Other Useful Information:

On June 27, 2012, plaintiff’s decedent, a 43-year-old, morbidly obese man, presented at a Massachusetts emergency department for treatment of severe low back pain.  During his four-hour emergency room visit, he received multiple injections of Dilaudid, a powerful opiod narcotic for pain relief, as well as multiple injections of Ativan, a sedative.

Plaintiff’s decedent had a history of obstructive sleep apnea, which placed him at a high risk for respiratory depression which is associated with the administration of narcotic and sedative.

At approximately 4:00 p.m., plaintiff’s decedent was noted to be sleepy and difficult to arouse, warning signs of respiratory depression.  Defendant Number 1, a hospitalist, notified Defendant Number 2, an emergency physician, of her concern about a potential narcotic overdose in the setting of a patient with obstructive sleep apnea who was had signs of respiratory depression.  Defendant Number 1 left the emergency department to attend to another patient with the intention of returning.  Defendant Number 1 never returned to the emergency department.  Defendant Number 2, the emergency room physician, never went in to check the status of the patient. Defendant Number 3, an emergency room nurse, had observed signs of potential respiratory depression, which he understood could be fatal if untreated.  However, Defendant Number 3 did not alert any of the physicians in the emergency department of the change in the patient’s status.

Ultimately, plaintiff’s decedent, a father of three, progressed from respiratory depression to respiratory arrest, to cardiac arrest.  He was discovered by his wife who returned to the emergency department and found her husband blue in the face.  Despite prolonged resuscitative efforts, plaintiff’s decedent expired.

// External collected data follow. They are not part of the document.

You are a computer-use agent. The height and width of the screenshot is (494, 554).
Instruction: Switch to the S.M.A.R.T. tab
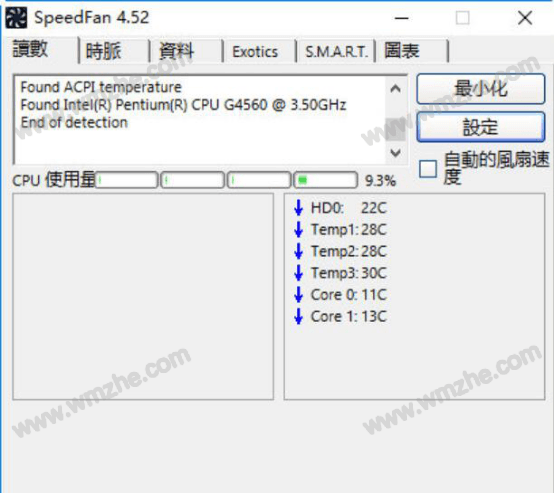click(x=336, y=52)
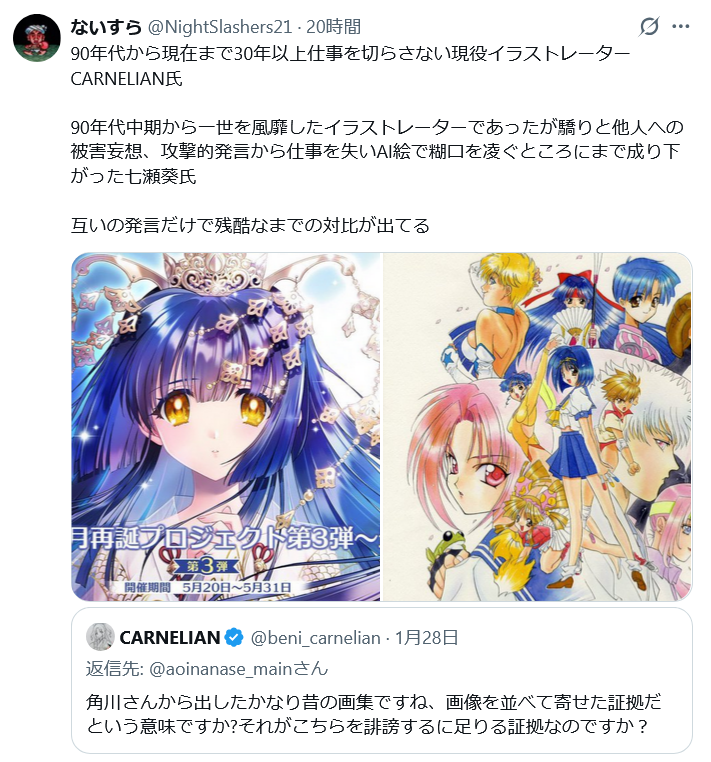Open ないすら's round profile avatar
The width and height of the screenshot is (711, 762).
click(36, 38)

Plaintiff’s experts were prepared to testify that the three defendants violated the standard of care by failing to intervene to reverse the large amount of narcotic and the likely respiratory depression which plaintiff’s decedent was experiencing.

The case settled on the eve of trial, after a mediation conducted by Paul Finn of Commonwealth Mediation and Conciliation, Inc.